*QUOTED PASSAGE*.
^^^^^^^^
And have you guys got a favourite track that you’re particularly excited for people to hear or a personal favourite?
The thing about band members is everyone just likes it when their instrument’s the loudest. I don’t know, there’s a track called ‘Hold It Steady’ which is quite different to anything we’ve done before; I’m excited for that one to be heard but I think they’re all bangers.
We’ll absolutely take that haha. For the tour, you’ve got an unreal lineup of support acts with Peace and our fellow Mancs, Corella – we’ve seen both of them this year and they were great – how did you go around picking your warm-ups?
Peace was a funny one, I sort of have liked them for a long time and I went to the old NME Tour that they were on in probably 2011 or something but I remember watching them being like, ‘Oh wow and man I’d love to do the NME Tour.
Circa Waves didn’t exist at the time and then a few years later we did it ourselves, so they were sort of a big inspiration for me to play indie music, so it was cool to have them on. And then Corella are just ones that have been cropping up every two minutes on my Instagram feed and they’re just like a really good indie band right now.
Peace at Kendal Calling 2024Corella had a pretty iconic moment on the main stage too…
So it all felt like a good fit and we kind of want to just make the night feel like a big festival of music that people will love that type of music really. It’s just a proper guitary indie night, you know?
^^^^^^^^
[Source records]
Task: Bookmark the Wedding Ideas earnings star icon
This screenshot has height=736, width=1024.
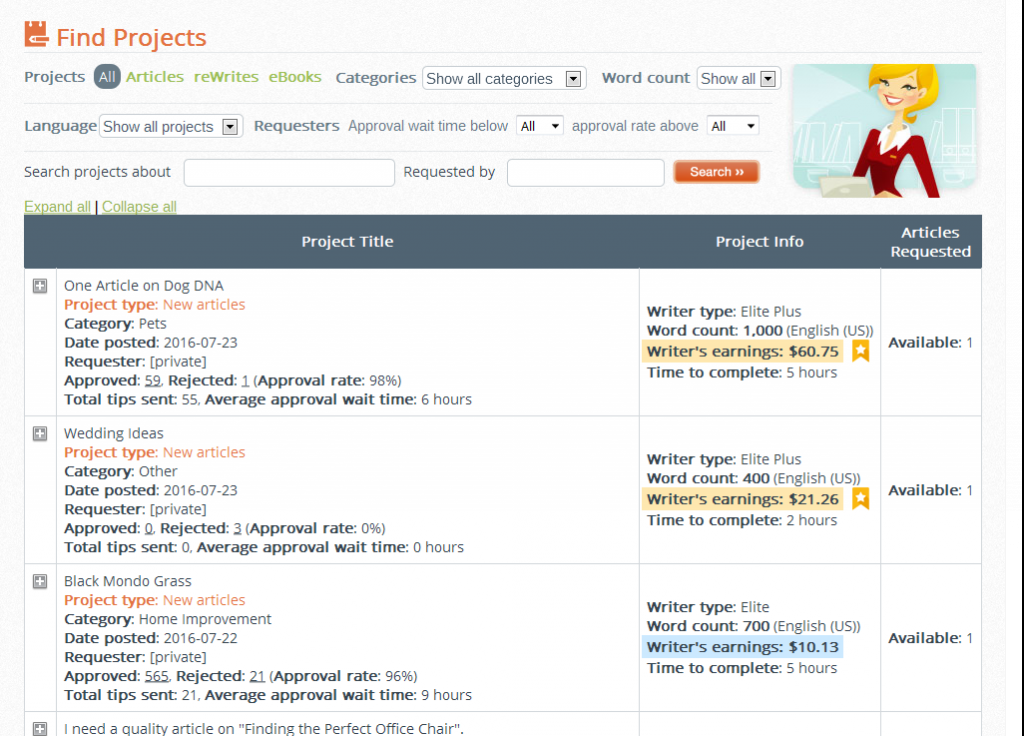Action: pos(860,498)
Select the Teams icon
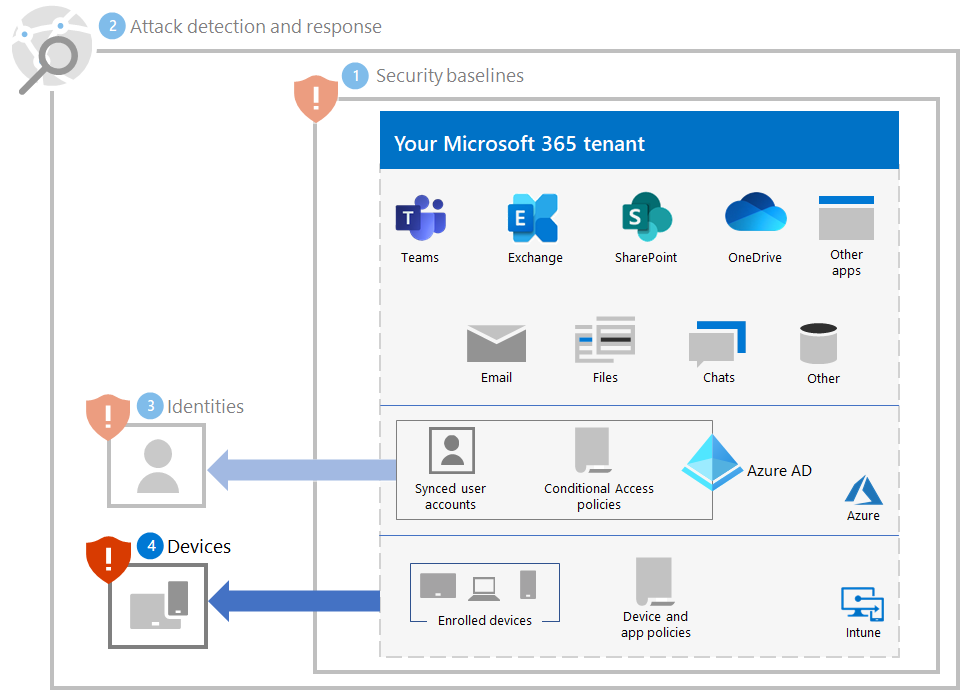Viewport: 960px width, 690px height. click(419, 216)
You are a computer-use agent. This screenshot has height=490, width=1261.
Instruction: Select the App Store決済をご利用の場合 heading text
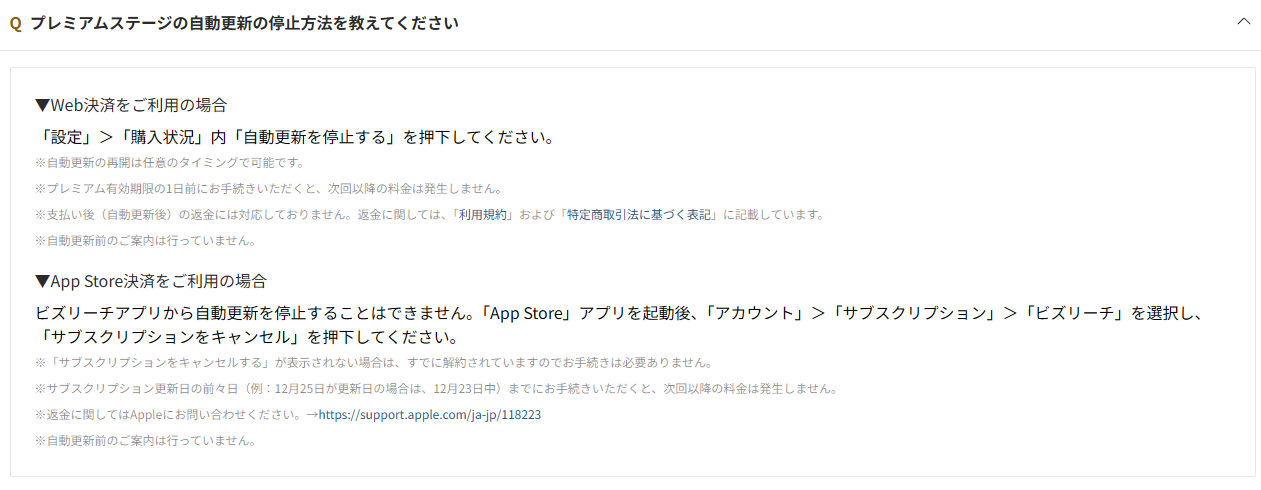[x=159, y=281]
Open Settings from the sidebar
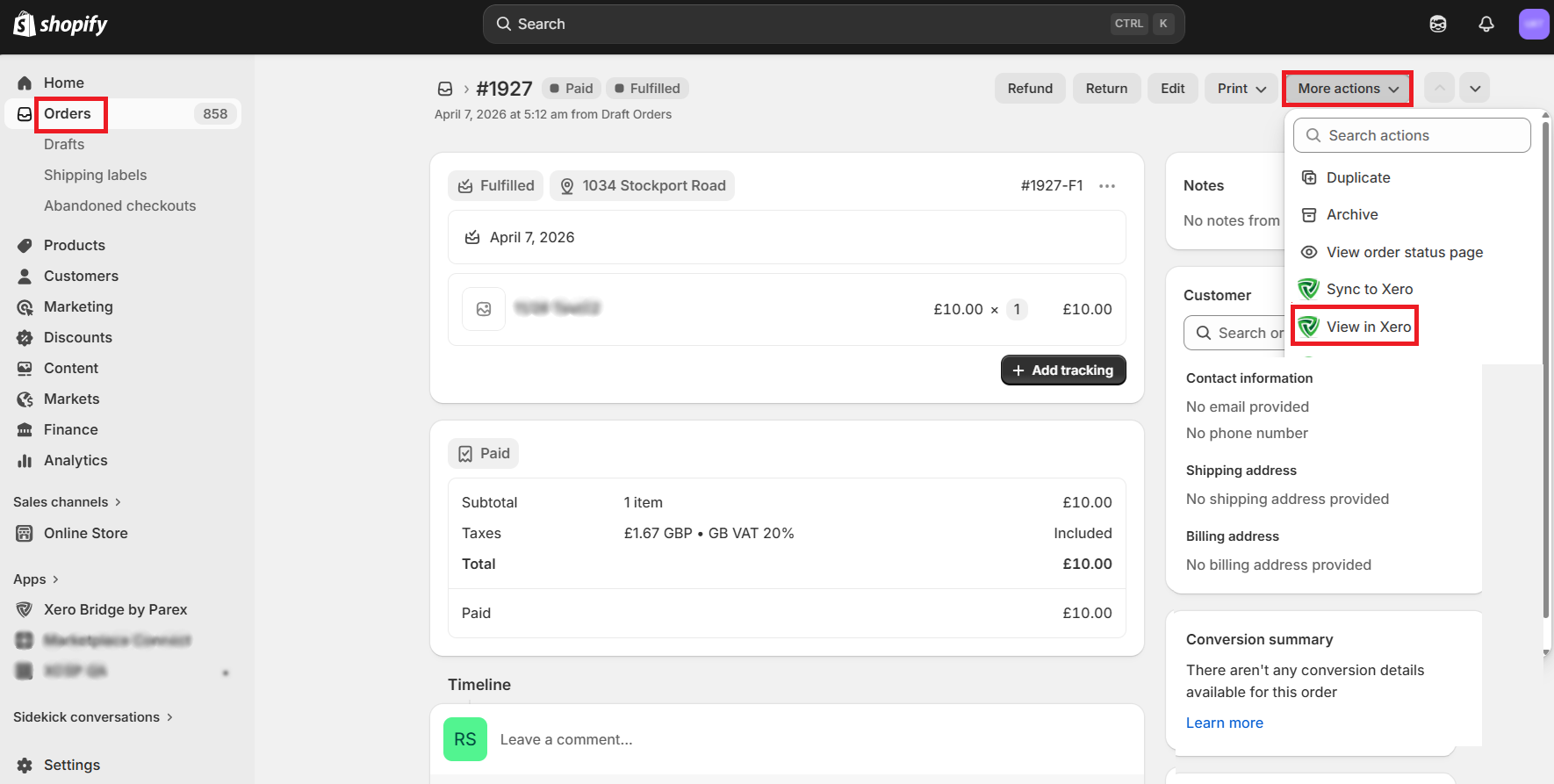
^^^^^^^^
*EXERCISE BRIEF*. Pick up the Circa Waves interview after its last line and write the next part. You won't need the entries to do this.

*TASK RESPONSE*.
Lovely, can’t complain about that. In terms of venues, you’ve got some great Northern institutions on there: The Academy in Leeds, Victoria Warehouse here in Manchester and your massive hometown show. How much do you love those dates as North West locals?
Yeah, I love it, man. I mean, there’s nothing better than playing up North and I know that sounds like something that people say to just please people from there but it really is the best.
Liverpool, obviously, for me is such a big one and my family all go to those ones, so it’s cool for that reason but Manchester’s always been an amazing crowd. I don’t know what it is about Manchester – Manchester, Leeds, Glasgow and Liverpool are always just amazing.
Bang on, and as for that hometown gig, how special is that Olympia show gonna be and do you have any special treatment up your sleeve?
You know what? I haven’t thought about it. There’s always the temptation of asking someone to get up with you. [Yeah, maybe get Jamie Webster on the go?] Yeah, I’ve been writing with Jamie and Miles [Kane] quite a bit but I don’t know. We’ll keep it all secret anyway.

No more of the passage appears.